“Just what we are,” replied Allan. “That’s why we think it’s so much fun to follow this Wandering George, and trade him a big silver dollar for the old coat the lady gave him when she saw he made out to be cold. Scouts are crazy to do all kinds of things like that, you know.”
“Well, dew tell,” muttered the tramp, shaking his head; “I don’t git on ter the trick, fur a fact. If ’twar me now, I’d rather be a-settin’ in a warm room waitin’ tuh hear the dinner horn blow.”
“Oh! we all like to hear that, let me tell you,” asserted Giraffe, who was unusually fond of eating; “but we get tired of home cooking, and things taste so fine when you’re in camp.”

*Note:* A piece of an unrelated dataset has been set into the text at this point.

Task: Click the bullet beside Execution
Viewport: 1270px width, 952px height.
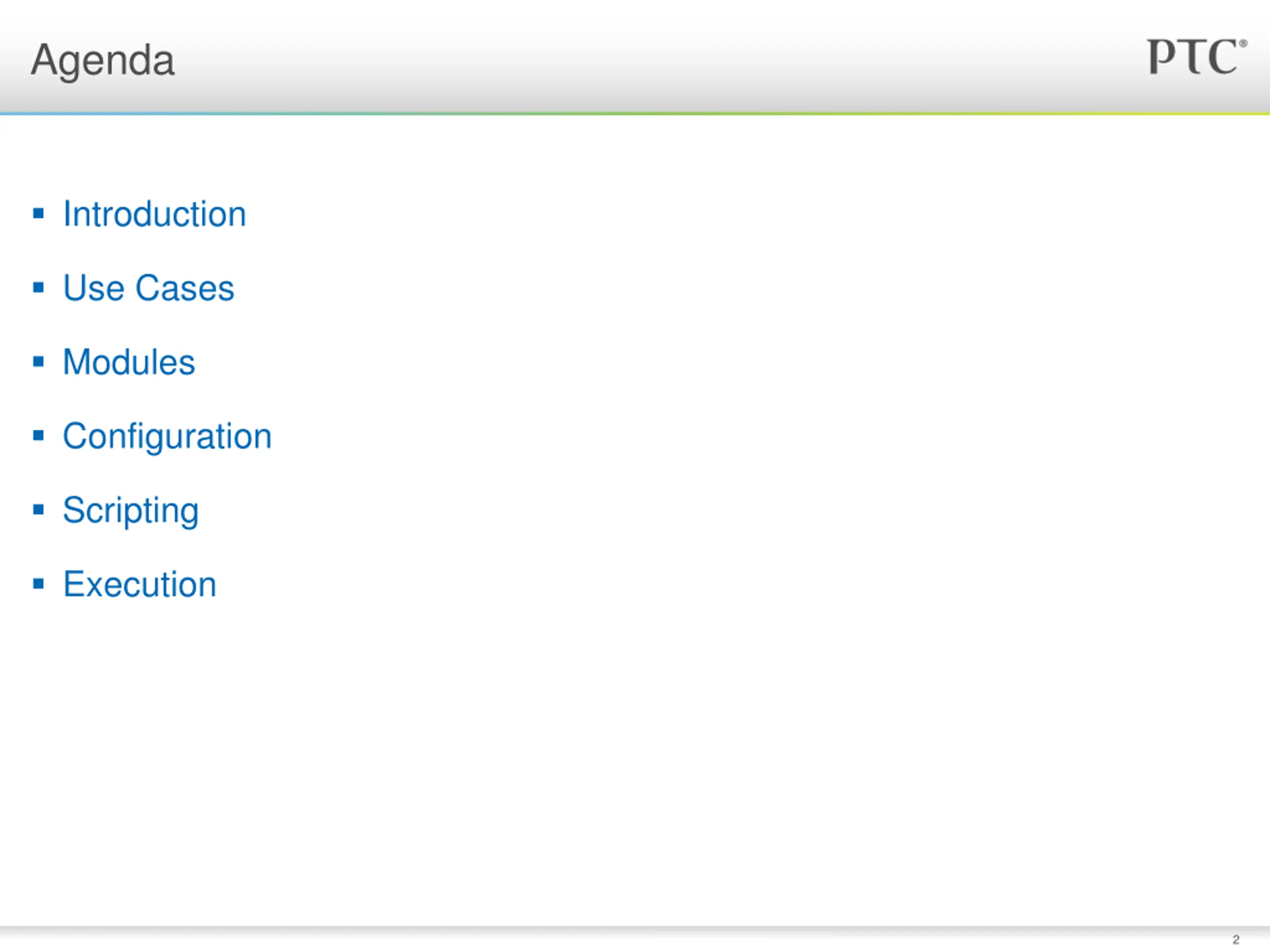Action: click(39, 584)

“Huh! mebbe so, when yuh got plenty o’ the right kind o’ stuff along,” observed the man who gripped the ham bone that Giraffe had tossed him, “but yuh’d think a heap different, let me tell yuh, if ever any of the lot knowed wat it meant tuh be as hungry as a wolf, and nawthin’ tuh satisfy it with. But then there seems tuh be all kinds o’ people in this ole world; an’ they jest kaint understand each other noways.”
Thad saw that the tramp was rather a queer customer, and something along the order of a hobo philosopher; but he had no more time just then to stand and talk with him out of idle curiosity.
So he gave the order, and the scouts, wheeling around, strode out upon the road, their faces set toward the east. The last they saw of the two tramps was just before turning a bend in the road they looked back and saw that the men were apparently hard at work dividing the remnant of the ham that had been turned over by the boys as some sort of solace to soothe their wounded feelings.
Half a mile further on and the woods gave place to cultivated fields and pastures, although of course it was too early in the season for much work to be done by the farmers, except where they were hauling fertilizer to make ready for the first plowing.
“If we get the chance, boys, to-night, let’s sleep in a barn,” suggested Giraffe, as he rubbed his right shank as though it might pain him. “Where we lay last night it seemed to me a million roots and stones kept pushing into my body till I was black and blue this morning. And I always did like to nestle down in good sweet hay. I don’t blame tramps for taking the chance every opportunity that opens. What do the rest of you say to that?”
“It strikes me favorably,” Step Hen quickly admitted.
“Oh! any old place is good enough for me,” sighed Bumpus.